*** Begin section ***

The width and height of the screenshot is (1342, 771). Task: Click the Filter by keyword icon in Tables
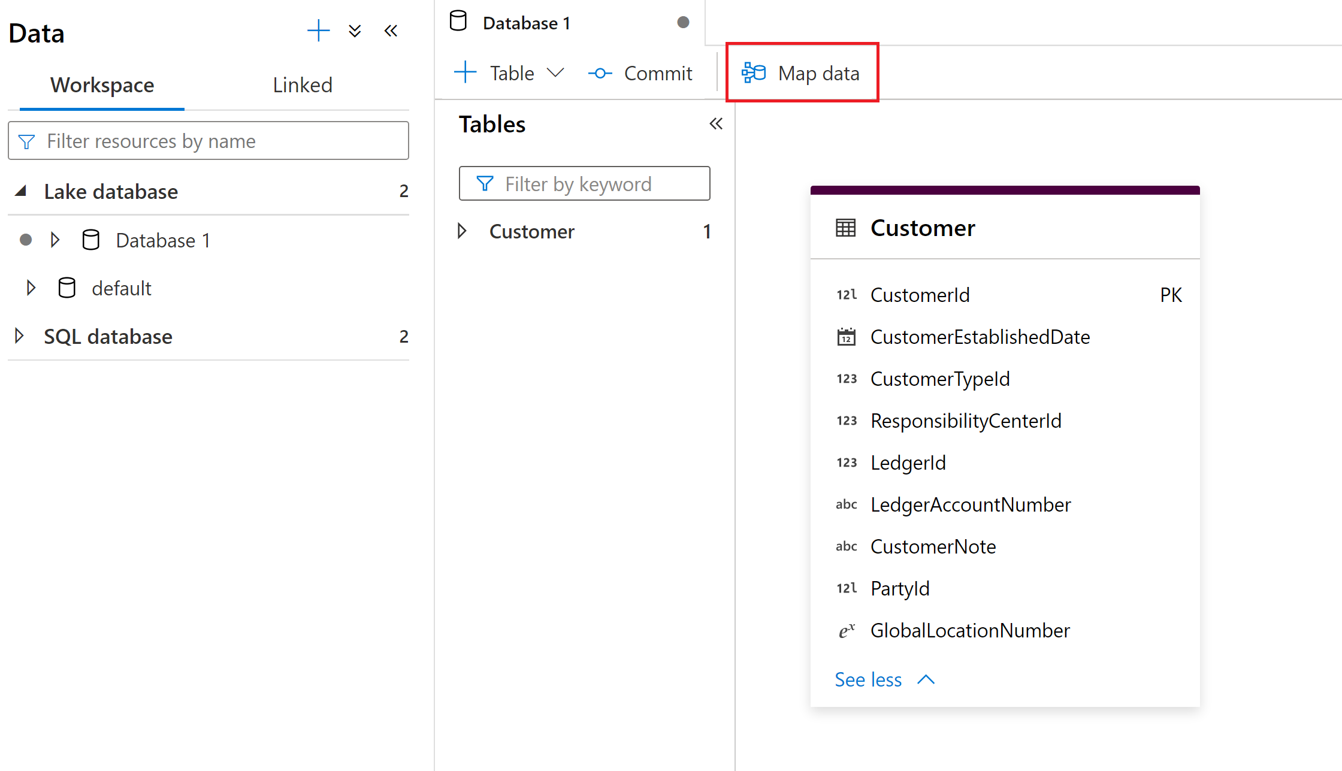[x=483, y=182]
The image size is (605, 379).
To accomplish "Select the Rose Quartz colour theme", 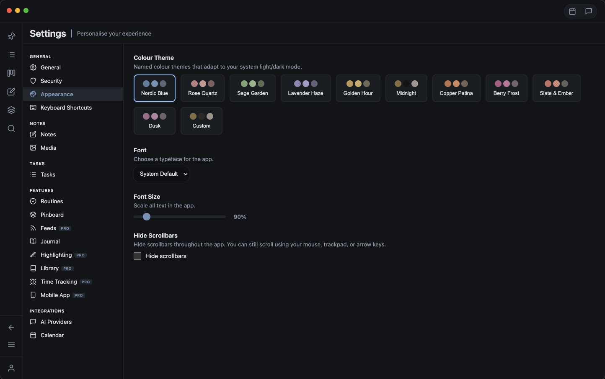I will tap(202, 88).
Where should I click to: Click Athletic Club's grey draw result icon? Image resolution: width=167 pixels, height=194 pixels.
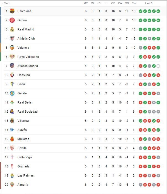pos(149,38)
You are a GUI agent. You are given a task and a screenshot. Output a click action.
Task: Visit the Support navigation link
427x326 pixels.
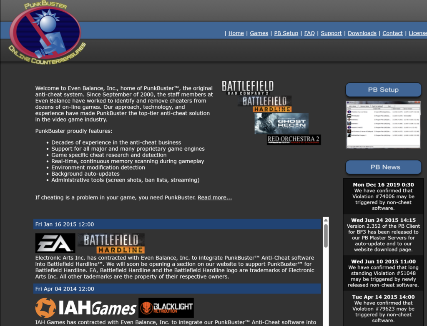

*** End section ***

- EXERCISE PROMPT: The answer must be an exact transcription of the lines from the one holding "Task: Visit the Support navigation link" to the last line of the entries above, with no pictures and nothing else.

- RESULT OF THE TASK:
Task: Visit the Support navigation link
427x326 pixels.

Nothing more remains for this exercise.